This was brought recently to my attention via social media, either Facebook or Twitter, although I can’t remember which one. I had not heard of the word, or did not remember it, which is not the issue here, but the meaning of the word has been playing with my heart-strings ever since.
Initially it brought me to tears, as apart from a couple of cousins and three elderly aunts whom I love dearly and speak to reasonably often (although I feel a bit guilty, as it is never often enough!), my husband and two sons are the ONLY family who support me, or are connected to me in any meaningful way. Some of my family no longer even speak to us at all, and have removed themselves and their children from our lives. It feels like the word hiraeth also applies to this.

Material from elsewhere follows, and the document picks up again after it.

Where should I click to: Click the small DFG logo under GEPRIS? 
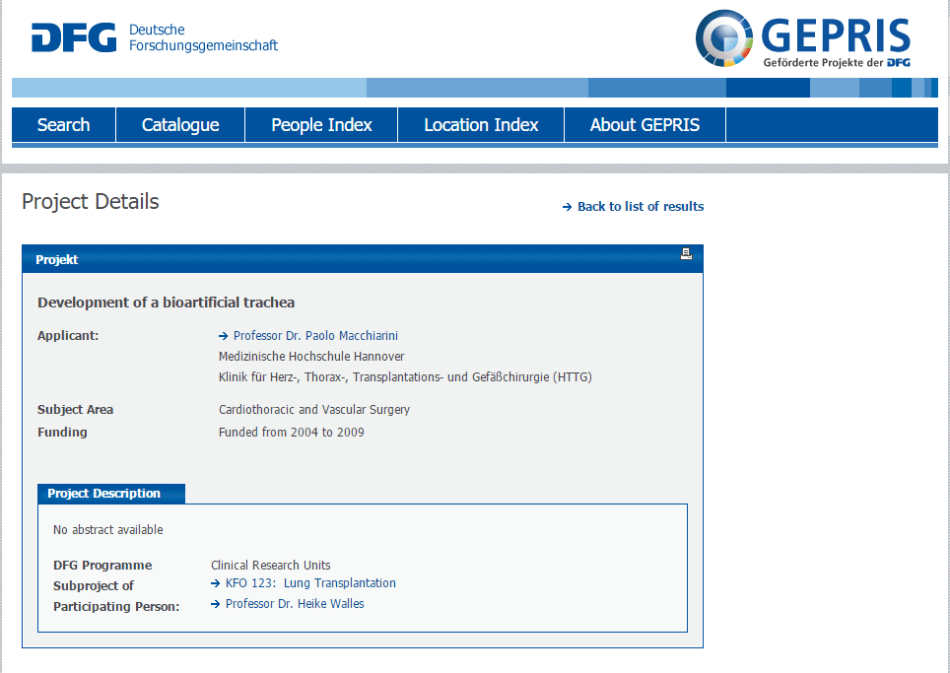pyautogui.click(x=898, y=63)
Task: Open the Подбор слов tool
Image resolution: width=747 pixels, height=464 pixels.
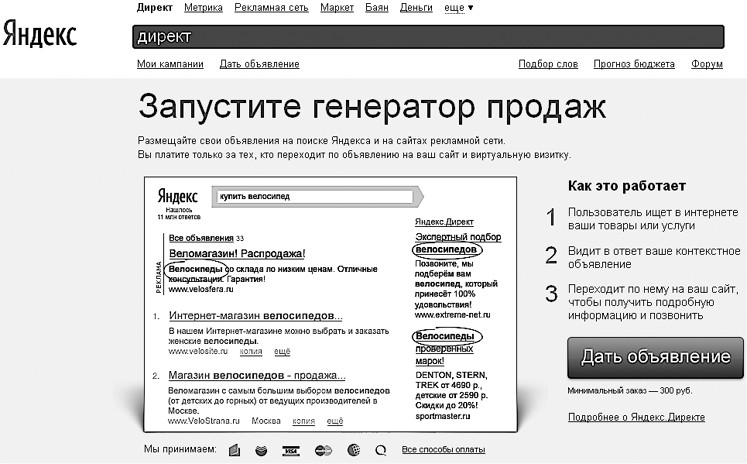Action: 548,64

Their loss, not mine/ours is easy to say, bt the impact is not just on me, but on my sons who have basically lost cousins and aunts and uncles in the process. I think this is cruel and unacceptable, but understand there are some things I cannot change, no matter how hard I tried to. I have simply had to adjust and heal, which is a constant journey and process needed to deal with the hurt.

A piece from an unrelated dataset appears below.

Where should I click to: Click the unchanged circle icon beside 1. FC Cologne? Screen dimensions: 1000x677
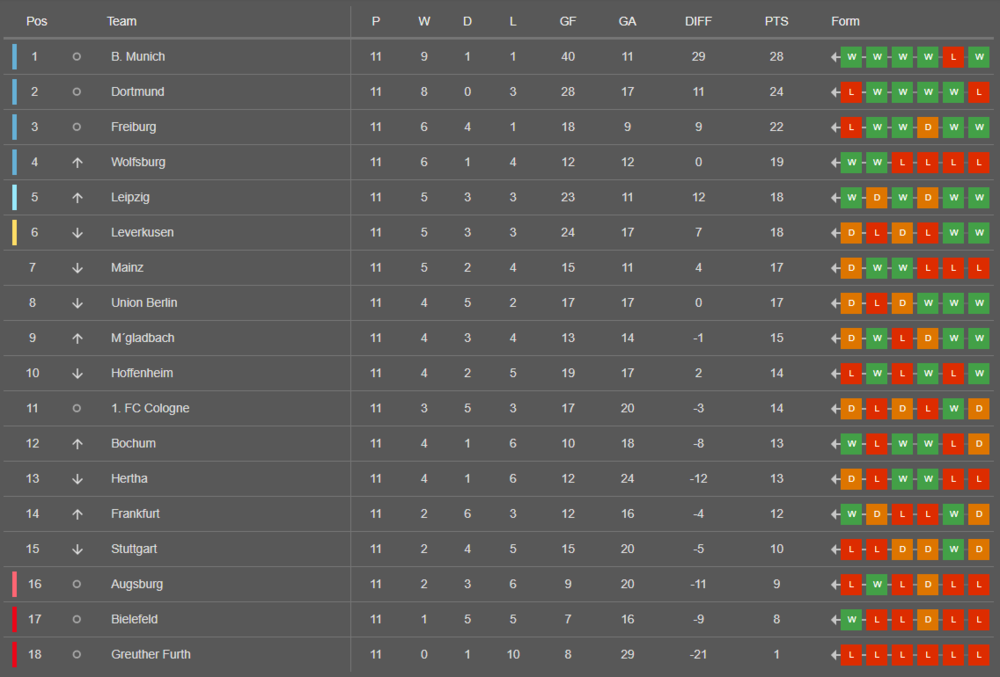pyautogui.click(x=77, y=408)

But beyond my immediate family pain and feelings of hiraeth there, my experience of living with dementia also feels like an experience of hiraeth; a homesickness or longing for who and what I once was, who I used to be, the capacities and memories I once had. I grieve for the lost memories and knowledge, the lost places of my past I can no longer recall and that often cause me to feel disconnected from myself and from the family and friends whom do still have a close relationship with me…
The homesickness for a home to which I cannot return, a home which maybe never way; the nostalgia, the yearning, the grief for the lost places of my past… this all relates to my experience of living with a diagnosis of dementia.